SELECTED PASSAGE.
□ □ □ □ □ □ □

On June 7, 2017

Trump’s budget is a disaster for Vermont

By Senator Bernie Sanders

President Trump’s budget is morally obscene and bad economic policy.  It would cause devastating economic pain to tens of thousands of Vermonters, making it harder for our children to get a decent education, harder for our working families to get the health care they desperately need, harder to protect our environment, and harder for the elderly to live out their retirement years in dignity. Sadly, it follows in the footsteps of the Trump-Ryan health care bill which gives massive tax breaks to the people on top, while throwing 23 million Americans off of their health insurance and dramatically raising premiums for older workers.

This is a budget which says that if you are the richest family in America, the Walton family of Wal-Mart, you can get a tax break of up to $52 billion through the repeal of the estate tax. But, at the same time, it says that if you are a lower income senior citizen in Vermont, you and 21,000 other Vermont families will not be able to keep your home warm in the winter because the Low Income Home Energy Assistance Program (LIHEAP) would be abolished.

This is a budget that says that if you are the second wealthiest family in America, the Koch brothers family, a family which has contributed many hundreds of millions into the Republican Party, you may get a tax break of up to $38 billion. But at the same time, if you are a working class student in Vermont trying to figure out how you could possibly afford college, your dream of a college education could disappear along with that of over 20,000 other Vermonters through the elimination of a number of student financial assistance programs.

It is a budget which says that if you are a member of the Trump family you may receive a tax break of up to $4 billion, but if you are a child of a working class family in Vermont, you and 100,000 other Vermonters could lose the health insurance you currently have through massive cuts to the Children’s Health Insurance Program (CHIP) and Medicaid.

At a time when over 40 million Americans are struggling with hunger, the Trump budget would eliminate nutrition assistance to 2,800 pregnant women, new moms, babies, and toddlers in Vermont through a 23 percent cut to the Women, Infants, and Children (WIC) program.  An additional 21,000 Vermonters would no longer receive the supplemental nutrition assistance they need to feed their families.

The Trump budget would cut off affordable housing assistance to more than 700 Vermont families, putting them at risk of eviction and homelessness. It would cut Head Start in Vermont by $1.7 million, which could throw 140 low-income children off high-quality child care and early education.  It would kick 7,100 students in Vermont off  after-school programs.

Meanwhile, at a time of massive wealth and income inequality, President Trump would provide a $3 trillion tax break to the top 1 percent over a 10-year period. This is the Robin Hood principle in reverse—taking from the poor and working people and giving to the very rich.

When Donald Trump campaigned for president, he told the American people that he would be a different type of Republican. That he would take on the political and economic establishment.  That he would stand up for working people. That he understood the pain that families all over this country were feeling.

Sadly, this budget exposes all of that verbiage for what it really was—just cheap campaign rhetoric that was meant to get votes—nothing more than that.

The budget that President Trump has proposed would break virtually every promise he made to the working people of this country. During the campaign, candidate Trump promised not to cut Social Security, Medicare and Medicaid.

□ □ □ □ □ □ □

Answer these questions from the piece on Trump's budget:
1. How large a tax break could the Walton family get through repeal of the estate tax?
2. By how much would the budget cut Head Start in Vermont?
3. What percentage cut to the WIC program does the piece cite?

DATASET RECORDS.
□ □ □ □ □ □ □

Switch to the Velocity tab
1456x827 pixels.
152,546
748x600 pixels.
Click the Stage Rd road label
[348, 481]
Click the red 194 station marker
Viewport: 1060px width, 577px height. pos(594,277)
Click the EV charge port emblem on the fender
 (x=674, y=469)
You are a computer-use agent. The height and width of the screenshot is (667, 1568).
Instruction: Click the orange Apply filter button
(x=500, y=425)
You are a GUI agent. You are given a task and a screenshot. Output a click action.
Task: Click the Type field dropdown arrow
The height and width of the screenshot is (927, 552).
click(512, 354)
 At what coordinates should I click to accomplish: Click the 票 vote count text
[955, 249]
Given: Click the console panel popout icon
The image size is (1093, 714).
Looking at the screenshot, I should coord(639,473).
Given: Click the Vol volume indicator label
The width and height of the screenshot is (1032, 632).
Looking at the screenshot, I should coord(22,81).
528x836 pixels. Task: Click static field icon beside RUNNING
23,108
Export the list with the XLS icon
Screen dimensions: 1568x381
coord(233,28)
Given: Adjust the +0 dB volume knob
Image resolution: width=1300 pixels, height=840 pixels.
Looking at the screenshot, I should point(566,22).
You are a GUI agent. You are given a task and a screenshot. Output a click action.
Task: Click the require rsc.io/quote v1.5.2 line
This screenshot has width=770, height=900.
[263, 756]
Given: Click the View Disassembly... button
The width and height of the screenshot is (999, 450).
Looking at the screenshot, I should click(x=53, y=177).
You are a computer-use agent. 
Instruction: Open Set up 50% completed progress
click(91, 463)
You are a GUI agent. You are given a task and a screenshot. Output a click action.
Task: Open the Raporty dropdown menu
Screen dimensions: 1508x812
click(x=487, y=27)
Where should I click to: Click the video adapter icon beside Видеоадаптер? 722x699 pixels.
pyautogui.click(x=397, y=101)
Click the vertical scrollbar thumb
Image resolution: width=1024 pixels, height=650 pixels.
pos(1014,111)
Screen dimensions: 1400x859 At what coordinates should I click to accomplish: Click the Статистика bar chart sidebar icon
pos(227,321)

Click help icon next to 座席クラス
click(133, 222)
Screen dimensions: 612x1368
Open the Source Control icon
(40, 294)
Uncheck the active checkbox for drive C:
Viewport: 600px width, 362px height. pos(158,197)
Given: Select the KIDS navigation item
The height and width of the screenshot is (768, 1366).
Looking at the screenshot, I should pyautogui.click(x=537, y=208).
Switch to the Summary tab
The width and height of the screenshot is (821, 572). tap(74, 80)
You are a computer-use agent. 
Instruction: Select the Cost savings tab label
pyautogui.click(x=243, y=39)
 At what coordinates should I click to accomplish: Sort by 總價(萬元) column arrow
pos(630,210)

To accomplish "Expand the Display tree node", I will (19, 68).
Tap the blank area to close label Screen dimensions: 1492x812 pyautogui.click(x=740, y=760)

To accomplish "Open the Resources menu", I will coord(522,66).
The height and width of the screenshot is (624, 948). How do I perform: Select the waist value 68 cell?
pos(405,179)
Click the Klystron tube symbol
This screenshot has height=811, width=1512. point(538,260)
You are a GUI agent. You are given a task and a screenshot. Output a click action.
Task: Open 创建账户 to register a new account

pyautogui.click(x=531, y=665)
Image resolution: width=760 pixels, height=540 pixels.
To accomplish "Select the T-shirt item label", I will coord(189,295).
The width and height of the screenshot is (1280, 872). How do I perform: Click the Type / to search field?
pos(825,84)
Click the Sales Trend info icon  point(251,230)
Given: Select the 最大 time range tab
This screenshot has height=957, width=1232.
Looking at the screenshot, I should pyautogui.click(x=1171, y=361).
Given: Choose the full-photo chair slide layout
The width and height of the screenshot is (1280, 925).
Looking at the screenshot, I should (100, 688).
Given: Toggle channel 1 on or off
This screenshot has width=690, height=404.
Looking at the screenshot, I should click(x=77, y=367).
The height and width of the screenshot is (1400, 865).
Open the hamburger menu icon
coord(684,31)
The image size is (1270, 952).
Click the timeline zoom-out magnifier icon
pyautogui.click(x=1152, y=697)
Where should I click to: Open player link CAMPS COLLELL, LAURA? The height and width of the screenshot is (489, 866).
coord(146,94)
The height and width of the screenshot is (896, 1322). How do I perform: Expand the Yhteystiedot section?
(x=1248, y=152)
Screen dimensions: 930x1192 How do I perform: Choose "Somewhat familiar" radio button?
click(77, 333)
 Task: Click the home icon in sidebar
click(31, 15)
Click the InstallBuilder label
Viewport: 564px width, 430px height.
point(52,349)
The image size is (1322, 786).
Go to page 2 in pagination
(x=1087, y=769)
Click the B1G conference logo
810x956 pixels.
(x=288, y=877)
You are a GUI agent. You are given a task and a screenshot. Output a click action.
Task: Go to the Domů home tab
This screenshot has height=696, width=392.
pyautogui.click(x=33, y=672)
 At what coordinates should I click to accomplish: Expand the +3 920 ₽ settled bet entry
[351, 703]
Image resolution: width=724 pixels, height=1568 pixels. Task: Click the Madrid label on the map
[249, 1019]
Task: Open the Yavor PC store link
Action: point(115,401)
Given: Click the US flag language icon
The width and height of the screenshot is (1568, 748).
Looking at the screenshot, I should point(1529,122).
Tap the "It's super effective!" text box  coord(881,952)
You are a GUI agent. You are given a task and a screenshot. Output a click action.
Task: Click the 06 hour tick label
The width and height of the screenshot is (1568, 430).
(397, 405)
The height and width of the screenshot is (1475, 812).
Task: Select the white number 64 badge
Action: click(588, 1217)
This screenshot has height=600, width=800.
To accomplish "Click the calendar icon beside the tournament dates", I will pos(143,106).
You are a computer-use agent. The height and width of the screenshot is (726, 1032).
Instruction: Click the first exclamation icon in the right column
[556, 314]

□ □ □ □ □ □ □

EXERCISE SOLUTION.
1. Up to $52 billion.
2. By $1.7 million.
3. A 23 percent cut.